Testo di riferimento —
# # # # #

4.1.– Il giudice rimettente, in punto di
rilevanza, osserva che la fattispecie concreta rientra nell’ambito di
applicabilità del citato art. 42-bis. Il Tribunale dovrebbe quindi limitarsi a
ordinare all’amministrazione comunale di procedere alla restituzione alla
società ricorrente delle aree illegittimamente occupate, previa riduzione in
pristino, e a risarcire il danno per l’occupazione illegittima, fermo restando
che l’amministrazione potrebbe paralizzare tale pronuncia mediante l’adozione
del provvedimento di acquisizione ex nunc del bene al
proprio patrimonio indisponibile, con corresponsione al proprietario di un
indennizzo per il pregiudizio patrimoniale e non patrimoniale.
4.2.– Quanto alla non manifesta
infondatezza della questione, il TAR ripercorre integralmente i passaggi
argomentativi già illustrati in precedenza, con riferimento al giudizio r.o. n.
90 del 2014, replicando (quasi) letteralmente l’incedere argomentativo
dell’ordinanza di rimessione della Corte di cassazione, sezioni unite civili, e
riproponendo gli identici profili di contrasto con i parametri costituzionali
evocati nel provvedimento da ultimo menzionato.
4.3.– Nel giudizio innanzi alla Corte,
con atto depositato il 27 ottobre 2014, si è costituita anche la società
proprietaria dei fondi oggetto della procedura ablativa, chiedendo la
declaratoria di illegittimità costituzionale della norma impugnata.

# # # # #

Estratto del dataset —
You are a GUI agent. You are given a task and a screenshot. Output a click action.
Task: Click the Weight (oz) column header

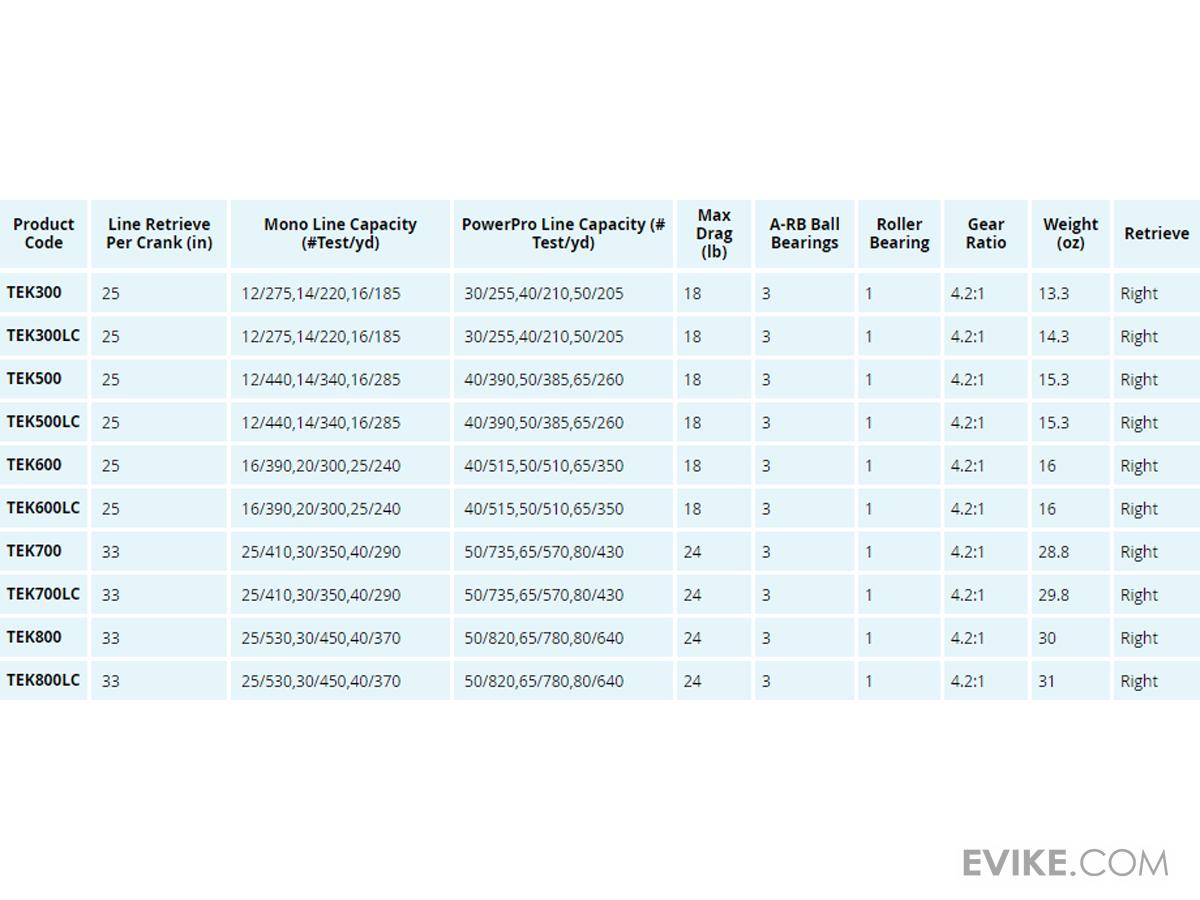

# # # # #

Elenca i numeri dei paragrafi presenti nel testo di riferimento e, per ciascuno, riporta le parole con cui inizia fino alla prima virgola.

4.1 – "Il giudice rimettente"
4.2 – "Quanto alla non manifesta infondatezza della questione"
4.3 – "Nel giudizio innanzi alla Corte"